__Excerpt to read__.
# # # #

I actually find that that kind of petitionary prayer sort of ensures that you’re aligned with the higher powers, with the higher truth. And for me, making it personal is very important. As Krishna says in the Bhagavad Gita, it’s much more difficult to stay in tune with unmanifest pure consciousness than it is to stay in tune with someone or something that is touchable or tangible. And for me, giving divine consciousness a name and a form actually helps me become more attuned to it.

TS: And I’m curious—someone who’s listening who might have the experience: I just don’t connect immediately to this goddess or that goddess, but if I start using my imagination, if I start kind of telling a story, then that opens the gateway. And I’m curious what you feel the role of imagination is in invoking a goddess energy.

SK: Beautiful question. Well, the ancients, of course, understood imagination as really the connection point between the human mental world and the world of higher forms, the archetypal world—so that by visual imagination, or by invocation, or by that experience of telling yourself a story—I mean, the mythic stories have so much capacity for creating a field in which these energies can appear. My own sense of what the imagination is, other than being a higher faculty of mind, is that it is actually the great creative vortex out of which worlds are made. In the ancient stories, the cosmic intelligence, the cosmic mind, kind of imagines a world of forms, and it takes shape, and all of this is the dream within the mind of the imagination of the cosmic being.

I think that points to, whether it’s true or not, whether it’s literally true or not, it does point to the incredible creative capacity of imagination. So if you’re going to use your imagination, which I don’t believe human beings are capable of not doing, then if you use your imagination to create beauty and to create sacredness and to create compassionate visions, then somehow it seems that you are influencing the whole field in a profoundly useful way.

# # # #

__Dataset excerpts__.
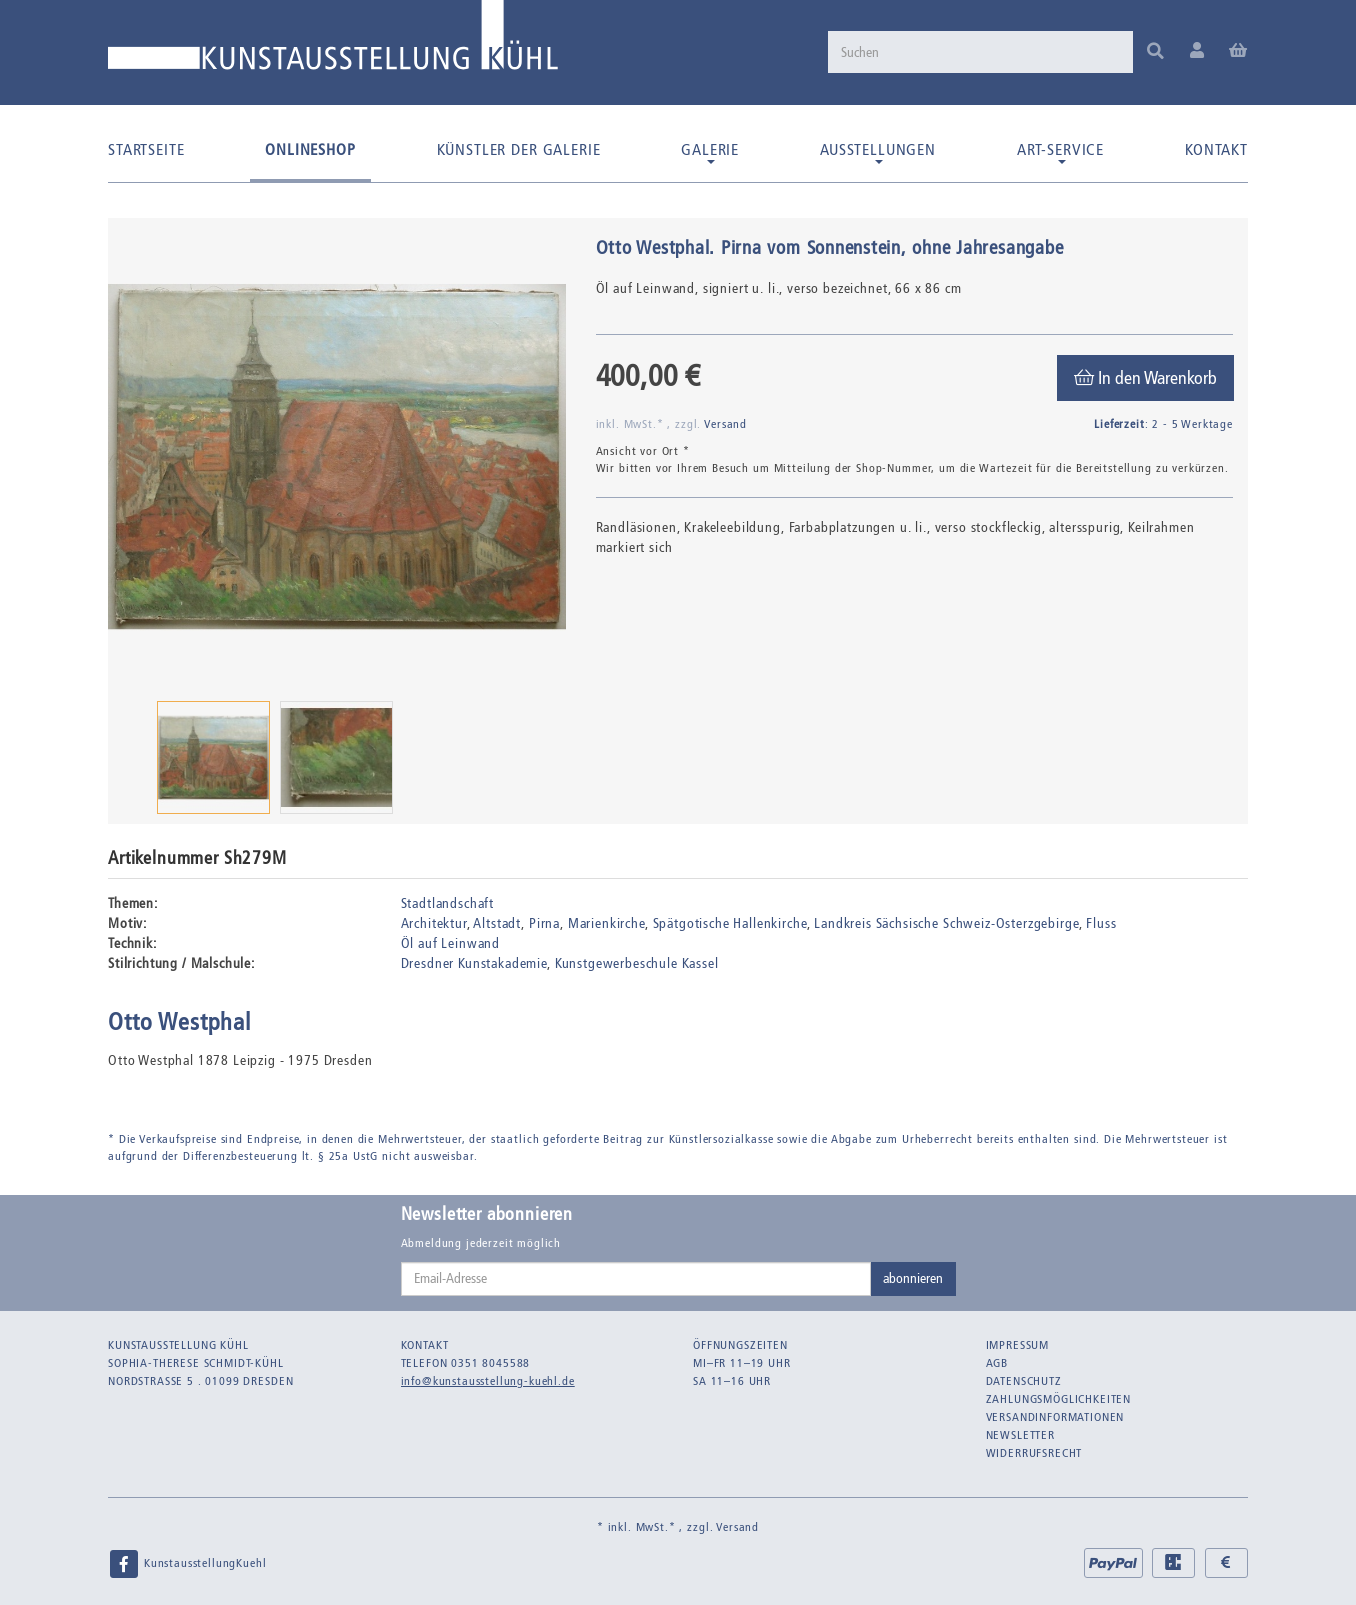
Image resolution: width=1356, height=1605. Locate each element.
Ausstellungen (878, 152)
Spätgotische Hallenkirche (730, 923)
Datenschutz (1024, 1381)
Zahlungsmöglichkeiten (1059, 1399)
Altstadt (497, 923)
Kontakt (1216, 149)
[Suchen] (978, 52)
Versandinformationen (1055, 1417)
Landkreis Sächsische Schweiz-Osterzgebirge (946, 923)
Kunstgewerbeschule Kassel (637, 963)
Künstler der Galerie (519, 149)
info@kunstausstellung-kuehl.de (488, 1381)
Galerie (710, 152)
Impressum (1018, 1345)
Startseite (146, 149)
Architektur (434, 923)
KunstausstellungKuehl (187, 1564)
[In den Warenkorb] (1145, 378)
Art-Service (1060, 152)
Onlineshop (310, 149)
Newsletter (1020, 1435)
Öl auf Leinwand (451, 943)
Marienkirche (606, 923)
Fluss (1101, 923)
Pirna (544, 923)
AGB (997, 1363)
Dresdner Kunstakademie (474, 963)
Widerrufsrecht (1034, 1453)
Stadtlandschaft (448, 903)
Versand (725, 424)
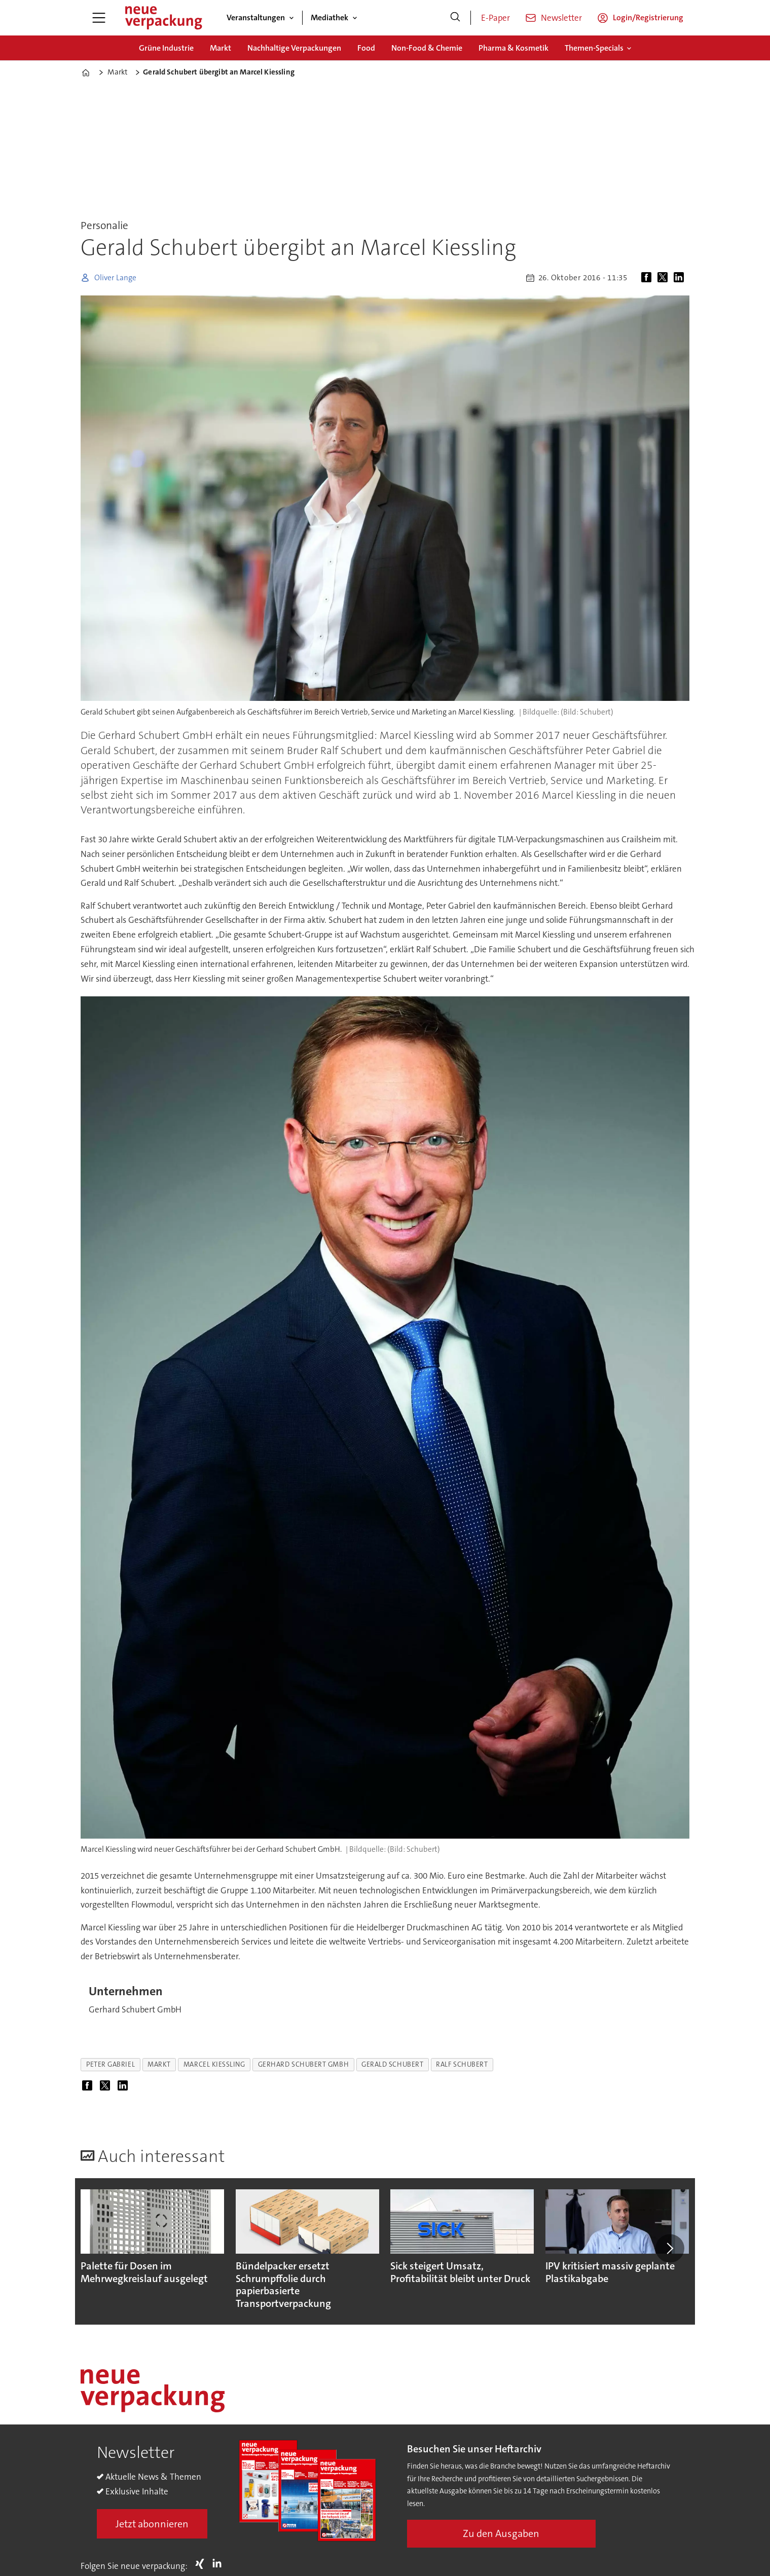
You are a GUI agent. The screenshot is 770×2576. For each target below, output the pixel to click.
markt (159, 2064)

# # # #

__Task objective__. Transcribe the passage from the interview excerpt above, starting at "SK: Beautiful question." and ending at "the cosmic being.".

__Written response__.
SK: Beautiful question. Well, the ancients, of course, understood imagination as really the connection point between the human mental world and the world of higher forms, the archetypal world—so that by visual imagination, or by invocation, or by that experience of telling yourself a story—I mean, the mythic stories have so much capacity for creating a field in which these energies can appear. My own sense of what the imagination is, other than being a higher faculty of mind, is that it is actually the great creative vortex out of which worlds are made. In the ancient stories, the cosmic intelligence, the cosmic mind, kind of imagines a world of forms, and it takes shape, and all of this is the dream within the mind of the imagination of the cosmic being.